(Texte de lecture)
◆ ◆ ◆ ◆
La primaire de la gauche a vu l’apparition du revenu universel dans le débat politique. Et comme l’initiateur de ce thème – Benoit Hamon – a réussi sa qualification, il est probable qu’il sera l’objet de débats pendant la campagne à venir. Au-delà de sa connotation apparemment sympathique, le revenu universel comporte certaines implications qu’il convient d’analyser.

 

Revenus primaires et revenus secondaires

 

La typologie standard des revenus en économie repose sur la distinction entre les revenus primaires et les revenus secondaires. Les revenus primaires sont constitués des revenus du travail (le salaire), des revenus du capital (intérêts, dividendes et loyers perçus) et des revenus mixtes (revenus d’activité pour les indépendants, émanant de leur travail et de la possession d’un capital d’activité). Les revenus secondaires sont des revenus de la redistribution. Ils sont financés par des prélèvements (impôts et cotisations sociales). Ils prennent la forme de prestations sociales, versées à des ayants-droits en fonction de situations ou d’activités spécifiques, la plupart du temps en complément ou en substitution d’un revenu primaire inexistant ou jugé insuffisant : pensions de retraites versées aux personnes ayant dépassés l’âge d’avoir une activité professionnelle, allocations chômages aux personnes qui ne trouvent pas d’emplois, allocations logements aux personnes occupant un logement et ayant un revenu faible etc…Le revenu universel, s’il était institué, constituerait également un revenu de la redistribution, mais dont le versement serait général et automatique et non pas lié à une situation spécifique (ou à la rigueur à une situation très large du type appartenance à une classe d’âge)

 

Une régression sociale

 

Contrairement aux apparences cependant, l’idée d’un revenu universel correspond à une régression sociale. En effet, la politique sociale, telle qu’elle s’est développée depuis la fin du XIX° siècle, vise à corriger la distribution des revenus effectuée par le marché à partir de l’idée selon laquelle elle n’est pas satisfaisante en termes de justice sociale. Elle consiste en une action correctrice de la part de l’Etat des effets des mécanismes de marché, principalement par la redistribution (les fameux revenus secondaires), mais également par des lois portant sur le revenu primaire (salaire minimum), en direction de publics spécifiques qui ont été au préalable identifiés.
◆ ◆ ◆ ◆
(Lignes fournies)
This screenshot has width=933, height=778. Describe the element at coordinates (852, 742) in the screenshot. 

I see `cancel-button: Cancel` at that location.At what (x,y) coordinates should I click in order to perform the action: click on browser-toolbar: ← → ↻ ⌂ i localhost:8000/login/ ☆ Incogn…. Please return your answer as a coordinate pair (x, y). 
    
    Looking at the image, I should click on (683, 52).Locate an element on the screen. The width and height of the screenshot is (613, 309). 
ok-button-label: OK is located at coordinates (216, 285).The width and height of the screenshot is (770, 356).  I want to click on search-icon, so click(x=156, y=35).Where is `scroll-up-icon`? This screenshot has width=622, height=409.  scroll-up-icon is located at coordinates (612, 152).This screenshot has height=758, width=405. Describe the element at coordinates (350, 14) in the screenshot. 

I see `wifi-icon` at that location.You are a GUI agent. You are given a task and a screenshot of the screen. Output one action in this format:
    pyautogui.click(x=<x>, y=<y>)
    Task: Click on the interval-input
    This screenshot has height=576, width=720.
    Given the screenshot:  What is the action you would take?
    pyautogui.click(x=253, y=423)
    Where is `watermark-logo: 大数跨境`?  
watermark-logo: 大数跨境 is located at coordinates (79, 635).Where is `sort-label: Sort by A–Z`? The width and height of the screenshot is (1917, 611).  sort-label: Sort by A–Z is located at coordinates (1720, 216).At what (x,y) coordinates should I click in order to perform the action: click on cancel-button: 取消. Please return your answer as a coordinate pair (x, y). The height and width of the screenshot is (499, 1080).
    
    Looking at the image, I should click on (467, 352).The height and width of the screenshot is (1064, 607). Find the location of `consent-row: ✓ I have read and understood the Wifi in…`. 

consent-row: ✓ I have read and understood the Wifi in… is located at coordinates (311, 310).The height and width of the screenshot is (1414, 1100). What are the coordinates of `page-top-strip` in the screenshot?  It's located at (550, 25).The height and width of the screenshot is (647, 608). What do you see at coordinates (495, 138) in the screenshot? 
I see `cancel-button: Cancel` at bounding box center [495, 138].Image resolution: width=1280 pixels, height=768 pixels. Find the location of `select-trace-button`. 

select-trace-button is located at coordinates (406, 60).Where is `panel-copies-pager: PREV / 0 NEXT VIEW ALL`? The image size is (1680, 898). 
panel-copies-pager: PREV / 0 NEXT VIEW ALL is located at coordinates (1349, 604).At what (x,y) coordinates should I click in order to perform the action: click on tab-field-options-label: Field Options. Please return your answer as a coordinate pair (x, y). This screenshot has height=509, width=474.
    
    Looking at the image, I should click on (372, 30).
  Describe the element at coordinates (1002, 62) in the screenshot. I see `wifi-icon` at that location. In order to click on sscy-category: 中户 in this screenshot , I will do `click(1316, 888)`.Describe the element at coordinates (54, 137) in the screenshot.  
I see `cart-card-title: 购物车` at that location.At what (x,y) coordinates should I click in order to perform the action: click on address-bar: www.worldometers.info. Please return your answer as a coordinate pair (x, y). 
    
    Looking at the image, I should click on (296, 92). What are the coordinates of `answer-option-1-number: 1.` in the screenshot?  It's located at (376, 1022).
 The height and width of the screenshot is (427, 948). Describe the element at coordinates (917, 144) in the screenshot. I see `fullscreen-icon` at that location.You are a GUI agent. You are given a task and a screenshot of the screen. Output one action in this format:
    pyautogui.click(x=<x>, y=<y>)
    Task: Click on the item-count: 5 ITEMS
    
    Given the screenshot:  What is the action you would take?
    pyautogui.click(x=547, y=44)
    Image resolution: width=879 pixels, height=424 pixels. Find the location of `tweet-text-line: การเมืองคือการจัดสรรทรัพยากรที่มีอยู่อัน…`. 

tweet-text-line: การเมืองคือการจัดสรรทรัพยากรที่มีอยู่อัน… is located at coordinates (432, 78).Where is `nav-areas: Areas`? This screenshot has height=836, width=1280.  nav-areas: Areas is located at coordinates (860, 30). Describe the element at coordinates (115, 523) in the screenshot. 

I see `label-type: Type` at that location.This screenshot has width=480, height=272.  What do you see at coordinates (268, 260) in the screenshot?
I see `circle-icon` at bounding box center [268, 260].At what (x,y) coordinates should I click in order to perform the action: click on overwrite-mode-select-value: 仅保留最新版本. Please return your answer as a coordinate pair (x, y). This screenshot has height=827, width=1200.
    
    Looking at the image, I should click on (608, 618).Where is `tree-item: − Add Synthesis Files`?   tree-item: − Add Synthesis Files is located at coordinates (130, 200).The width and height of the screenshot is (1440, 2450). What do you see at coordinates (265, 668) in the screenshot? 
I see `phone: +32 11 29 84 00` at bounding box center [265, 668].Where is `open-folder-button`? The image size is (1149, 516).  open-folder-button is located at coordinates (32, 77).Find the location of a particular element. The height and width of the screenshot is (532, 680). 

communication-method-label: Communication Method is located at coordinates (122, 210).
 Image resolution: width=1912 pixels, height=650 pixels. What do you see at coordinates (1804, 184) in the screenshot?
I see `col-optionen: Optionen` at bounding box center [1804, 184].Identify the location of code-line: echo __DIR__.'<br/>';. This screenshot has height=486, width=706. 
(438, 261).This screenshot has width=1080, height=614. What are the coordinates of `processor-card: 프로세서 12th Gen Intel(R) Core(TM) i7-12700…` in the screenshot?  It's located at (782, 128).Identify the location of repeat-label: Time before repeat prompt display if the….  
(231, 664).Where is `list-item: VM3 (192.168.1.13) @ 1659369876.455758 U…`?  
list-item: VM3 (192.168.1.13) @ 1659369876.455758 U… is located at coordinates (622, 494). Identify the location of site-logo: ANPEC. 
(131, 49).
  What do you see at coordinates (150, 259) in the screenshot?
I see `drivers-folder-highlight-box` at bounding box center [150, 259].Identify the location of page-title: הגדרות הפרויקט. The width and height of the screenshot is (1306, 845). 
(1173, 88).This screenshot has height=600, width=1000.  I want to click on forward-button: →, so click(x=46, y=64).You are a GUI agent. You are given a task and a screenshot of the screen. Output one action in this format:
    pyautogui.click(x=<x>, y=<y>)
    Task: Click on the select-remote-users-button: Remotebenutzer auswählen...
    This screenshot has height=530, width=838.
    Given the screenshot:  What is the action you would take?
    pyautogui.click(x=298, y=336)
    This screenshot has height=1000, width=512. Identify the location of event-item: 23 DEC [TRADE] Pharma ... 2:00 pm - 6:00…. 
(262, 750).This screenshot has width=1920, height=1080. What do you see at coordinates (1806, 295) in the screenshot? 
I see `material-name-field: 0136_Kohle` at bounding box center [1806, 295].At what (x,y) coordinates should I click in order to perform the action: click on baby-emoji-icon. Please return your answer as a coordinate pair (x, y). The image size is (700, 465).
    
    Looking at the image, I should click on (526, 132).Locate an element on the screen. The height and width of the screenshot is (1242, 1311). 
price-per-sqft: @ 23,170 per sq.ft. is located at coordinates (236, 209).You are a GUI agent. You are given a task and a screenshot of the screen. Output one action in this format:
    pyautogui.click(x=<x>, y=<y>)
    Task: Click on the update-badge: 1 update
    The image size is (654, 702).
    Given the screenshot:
◆ ◆ ◆ ◆
(Consigne) Énumérez les catégories de revenus qui, selon le texte sur le revenu universel, composent les revenus primaires. Les lignes ne sont pas utiles pour cet exercice.

(Réponse attendue)
- Revenus du travail (le salaire)
- Revenus du capital (intérêts, dividendes et loyers perçus)
- Revenus mixtes (revenus d'activité des indépendants)